Testing is done by comparing the sudomy application with other applications such as Sublist3r v1.1.0, Subfinder v2.4.5, and Sudomy v1.2.0 with the target domain tiket.com. The Subfinder application uses 35 resources/engine, Sublist3r uses 11 engine/resources, and Sudomy uses 22 engine/resources. The time needed to search for a subdomain from tiket.com, the Subfinder application takes 0 minute 7,844s, sublist3r takes 0 minutes 12,434s, and sudomy takes 0 minutes 7,724s. The subdomain results from tiket.com found by the subfinder application are 615 subdomains, sublist3r are 94 subdomains, and sudomy is 662 subdomains.

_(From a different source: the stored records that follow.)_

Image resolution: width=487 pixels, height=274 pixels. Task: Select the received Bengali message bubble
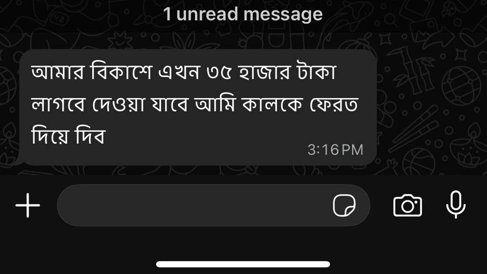click(x=198, y=107)
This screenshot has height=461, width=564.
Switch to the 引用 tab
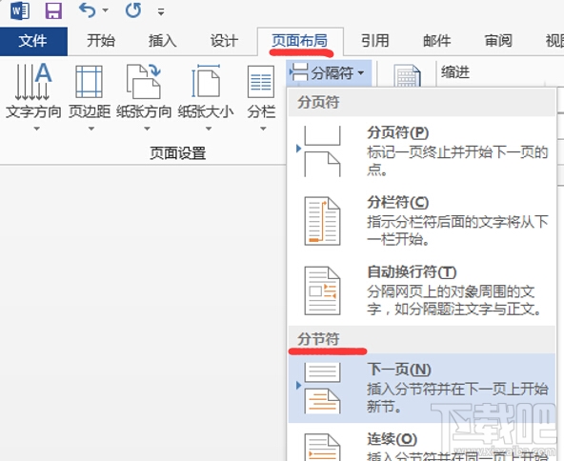coord(375,41)
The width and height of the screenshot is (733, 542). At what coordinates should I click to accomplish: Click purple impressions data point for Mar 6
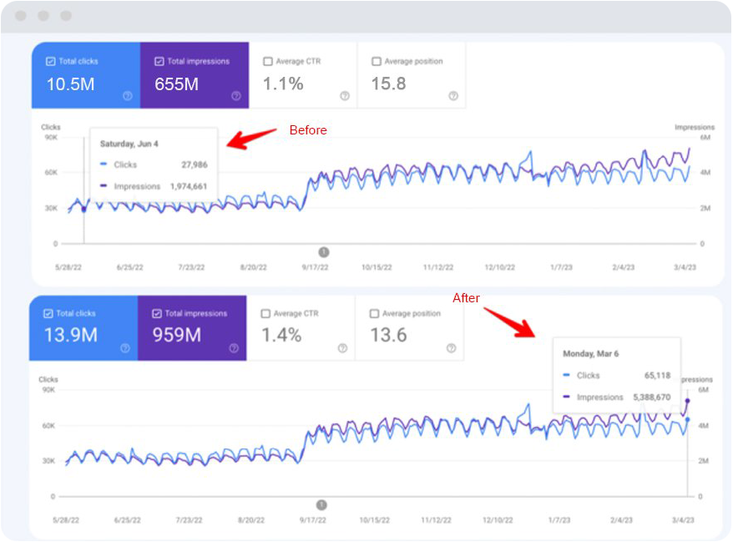688,401
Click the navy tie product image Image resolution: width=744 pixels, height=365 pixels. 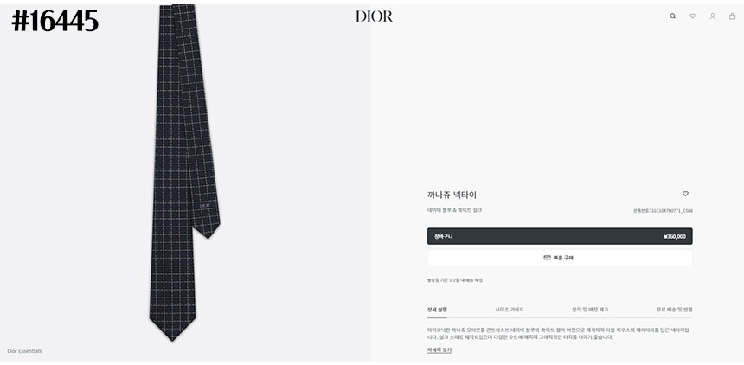click(x=184, y=171)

But Golang is Powerfull & Faster [ ? ]

Exactly, im agree with you. Use go programming language is quite effective for doing a lot of work simultaneously or we can say with concurrency. For example in tools subfinder, here subfinder is still classified as very fast for collecting subdomains by utilizing quite a lot of resources. Especially if the resources used have been optimized (?)

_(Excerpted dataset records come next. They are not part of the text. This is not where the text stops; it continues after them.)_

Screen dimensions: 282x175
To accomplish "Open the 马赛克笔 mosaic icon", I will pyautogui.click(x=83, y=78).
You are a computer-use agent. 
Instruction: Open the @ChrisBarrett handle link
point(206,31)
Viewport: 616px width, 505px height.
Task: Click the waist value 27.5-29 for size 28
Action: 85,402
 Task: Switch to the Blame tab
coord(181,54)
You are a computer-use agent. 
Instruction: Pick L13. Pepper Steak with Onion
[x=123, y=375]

For compilation results and videos, you can check here:

When I have free time. Maybe In the future, sudomy will use golang too. If you want to contributes, it’s open to pull requests.

Bad Implementation

Well, this is an example of a tool that I think is less effective.

Domained collects subdomains by combining all subdomain enumeration tools such as sublist3r, enumall, knock, subbrute, massdns ,recon-ng, ammass & subfinder. I think this is less effective and wastes too much time, because this tools use the same third-party resources for example resource shodan used by tools subfinder, ammass, recon-ng. So this tools will collect subdomains using shodan service in 3x repetitions which results are the same.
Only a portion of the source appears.